AppGuard does not suffer nearly the operational difficulties of either Application Control or Containment tools from the past and present. AppGuard does require some tuning up front and sometimes later if major changes are made to the host it protects. During a brief discovery phase while policies are not enforced, one sees that one or a few legitimate applications require policy tuning. A little more tuning might be required in the first week or two of policy enforcement. This tuning effort is small and brief based on the observation that less than one percent of policies in deployed agents differ from the vendor specified default policies.

AppGuard avoids the never-ending policy change quagmire of typical Application Control and Containment tools with its patented technology that ensures that the host agent automatically adapts to application changes. For example, to continuously mitigate AppJacking risks for say Google Chrome or Microsoft Word, other tools require that their policies be revised whenever those applications experienced an update, patch, or a new plug-in. AppGuard automatically adapts to such changes. AppGuard’s patented inheritance technology ensures that all of an application’s processes inherit the policies of their application parent. If the full path name of the parent changes, then AppGuard might require a policy update. However, the full path names for Google Chrome and Microsoft Word have not changed in over a decade.

Even better, AppGuard’s inheritance technology also adapts to unanticipated malware technique changes. For example, if Microsoft Word should rely on an operating system component that handles PNG images, that component automatically inherits the containment controls. Consequently, if there were to be a zero day exploit in the wild for that imaging component, the imaging component would inherit the containment from Microsoft Word, mitigating the AppJacking risks. AppGuard policy administrators do not have to anticipate such permutations. See the related blog posts for insight on how AppGuard technology avoids administrative burdens for its other use-cases and security controls.

All this means that AppGuard adds great non-detection based protection for less effort than alternatives. AppGuard is an excellent zero trust complement to any detection defenses of any enterprise.

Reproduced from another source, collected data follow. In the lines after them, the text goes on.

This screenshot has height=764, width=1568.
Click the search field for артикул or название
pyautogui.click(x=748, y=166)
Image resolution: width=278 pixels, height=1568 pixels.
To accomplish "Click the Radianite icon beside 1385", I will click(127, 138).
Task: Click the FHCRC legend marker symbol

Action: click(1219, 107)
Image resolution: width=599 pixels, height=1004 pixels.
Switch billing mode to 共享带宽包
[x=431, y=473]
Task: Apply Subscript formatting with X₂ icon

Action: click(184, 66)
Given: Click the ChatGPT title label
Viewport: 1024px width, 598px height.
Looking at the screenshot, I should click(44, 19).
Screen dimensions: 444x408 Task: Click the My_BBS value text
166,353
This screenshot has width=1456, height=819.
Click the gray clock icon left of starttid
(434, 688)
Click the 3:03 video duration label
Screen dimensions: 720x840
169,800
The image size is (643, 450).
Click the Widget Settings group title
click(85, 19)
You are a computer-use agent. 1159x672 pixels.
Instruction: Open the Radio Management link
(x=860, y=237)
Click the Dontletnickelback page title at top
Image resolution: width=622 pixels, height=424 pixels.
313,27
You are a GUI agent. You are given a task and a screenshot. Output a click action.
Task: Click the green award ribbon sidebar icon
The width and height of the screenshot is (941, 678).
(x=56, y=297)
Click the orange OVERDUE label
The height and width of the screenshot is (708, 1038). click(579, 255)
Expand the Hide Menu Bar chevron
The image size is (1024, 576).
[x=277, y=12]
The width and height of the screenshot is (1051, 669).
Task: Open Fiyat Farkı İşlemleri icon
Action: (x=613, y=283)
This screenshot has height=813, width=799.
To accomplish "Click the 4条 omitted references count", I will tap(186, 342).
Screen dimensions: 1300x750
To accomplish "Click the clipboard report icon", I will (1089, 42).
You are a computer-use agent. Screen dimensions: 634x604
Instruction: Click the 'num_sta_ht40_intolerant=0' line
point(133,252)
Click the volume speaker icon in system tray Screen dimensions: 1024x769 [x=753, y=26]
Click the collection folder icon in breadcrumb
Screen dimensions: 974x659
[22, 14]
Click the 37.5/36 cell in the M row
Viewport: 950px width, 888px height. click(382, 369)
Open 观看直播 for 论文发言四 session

More Detail on How AppGuard Mitigates AppJacking Risks

AppJacking Actions AppGuard Mitigation
AppGuard Launch Controls AppGuard Containment
Downloads files to Disk Blocks writes to sensitive places on disk
Launch/load files on disk Allows only trustworthy (e.g., digitally signed) executables, scripts, and/or library files to launch/load from high-risk folders
Alter critical system or application files already on disk Blocks writes to sensitive places on disk to sensitive places on disk
Read/steal data from memory of OS or other Applications Restricts memory read/writes among applications and/or OS processes
Inject malicious instructions into another App’s memory Restricts memory read/writes among applications and/or OS processes
Load malicious libraries into another App’s memory Only libraries (i.e., DLL) signed by trusted publishers can load from high-risk folders
Add/alter registry keys Blocks writes to sensitive registry keys
Launch and use OS utilities  Prohibits use of OS utilities except by IT/Sec-Ops designated tools Blocks read/write actions to files, registry, and memory for select OS utilities
Launch/use fileless processes  Restricts select high-risk applications from launching unapproved tools or applications Allowed child processes automatically inherit the containment restrictions of their parent application
Receive and execute commands from remote adversary Optional: restricts network communications, allowing pre-approved but denying unknown
Transmit stolen data

 

The table above shows that AppGuard mitigates AppJacking risks by effectively blocking potentially malicious actions without having to guess good vs bad or normal vs abnormal. It is deterministic and it is effective at neutralizing AppJacking attacks.